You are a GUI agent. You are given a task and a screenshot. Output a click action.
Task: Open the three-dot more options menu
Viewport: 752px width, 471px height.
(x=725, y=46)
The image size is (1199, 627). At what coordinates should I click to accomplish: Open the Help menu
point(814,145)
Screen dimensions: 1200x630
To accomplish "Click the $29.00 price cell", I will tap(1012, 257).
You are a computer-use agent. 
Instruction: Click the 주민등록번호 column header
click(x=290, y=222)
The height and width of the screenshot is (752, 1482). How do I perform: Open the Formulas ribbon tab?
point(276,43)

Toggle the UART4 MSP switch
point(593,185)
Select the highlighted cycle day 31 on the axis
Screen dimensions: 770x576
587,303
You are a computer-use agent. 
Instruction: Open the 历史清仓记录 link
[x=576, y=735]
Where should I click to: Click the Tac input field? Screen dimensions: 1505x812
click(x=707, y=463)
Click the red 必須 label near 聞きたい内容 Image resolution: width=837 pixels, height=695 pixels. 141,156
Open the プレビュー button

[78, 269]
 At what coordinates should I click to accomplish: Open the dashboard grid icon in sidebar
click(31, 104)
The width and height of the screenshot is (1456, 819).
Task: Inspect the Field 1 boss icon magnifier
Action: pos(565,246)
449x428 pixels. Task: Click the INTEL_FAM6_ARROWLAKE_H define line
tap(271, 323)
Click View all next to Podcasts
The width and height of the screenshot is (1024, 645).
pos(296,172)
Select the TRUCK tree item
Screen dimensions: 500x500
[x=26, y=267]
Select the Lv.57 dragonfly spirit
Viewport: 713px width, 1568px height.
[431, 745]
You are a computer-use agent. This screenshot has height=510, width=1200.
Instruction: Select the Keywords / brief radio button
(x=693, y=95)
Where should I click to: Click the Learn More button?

• _Problem description_:
One exact transcript of the whole listing is the expected answer.

• _Result_:
You are a GUI agent. You are given a task and a screenshot. Output a click action.
Task: Open the three-dot more options menu
Viewport: 752px width, 471px height.
(x=725, y=46)
The image size is (1199, 627). At what coordinates should I click to accomplish: Open the Help menu
point(814,145)
Screen dimensions: 1200x630
To accomplish "Click the $29.00 price cell", I will tap(1012, 257).
You are a computer-use agent. 
Instruction: Click the 주민등록번호 column header
click(x=290, y=222)
The height and width of the screenshot is (752, 1482). How do I perform: Open the Formulas ribbon tab?
point(276,43)

Toggle the UART4 MSP switch
point(593,185)
Select the highlighted cycle day 31 on the axis
Screen dimensions: 770x576
587,303
You are a computer-use agent. 
Instruction: Open the 历史清仓记录 link
[x=576, y=735]
Where should I click to: Click the Tac input field? Screen dimensions: 1505x812
click(x=707, y=463)
Click the red 必須 label near 聞きたい内容 Image resolution: width=837 pixels, height=695 pixels. 141,156
Open the プレビュー button

[78, 269]
 At what coordinates should I click to accomplish: Open the dashboard grid icon in sidebar
click(31, 104)
The width and height of the screenshot is (1456, 819).
Task: Inspect the Field 1 boss icon magnifier
Action: pos(565,246)
449x428 pixels. Task: Click the INTEL_FAM6_ARROWLAKE_H define line
tap(271, 323)
Click View all next to Podcasts
The width and height of the screenshot is (1024, 645).
pos(296,172)
Select the TRUCK tree item
Screen dimensions: 500x500
[x=26, y=267]
Select the Lv.57 dragonfly spirit
Viewport: 713px width, 1568px height.
[431, 745]
You are a computer-use agent. This screenshot has height=510, width=1200.
Instruction: Select the Keywords / brief radio button
(x=693, y=95)
Where should I click to: Click the Learn More button?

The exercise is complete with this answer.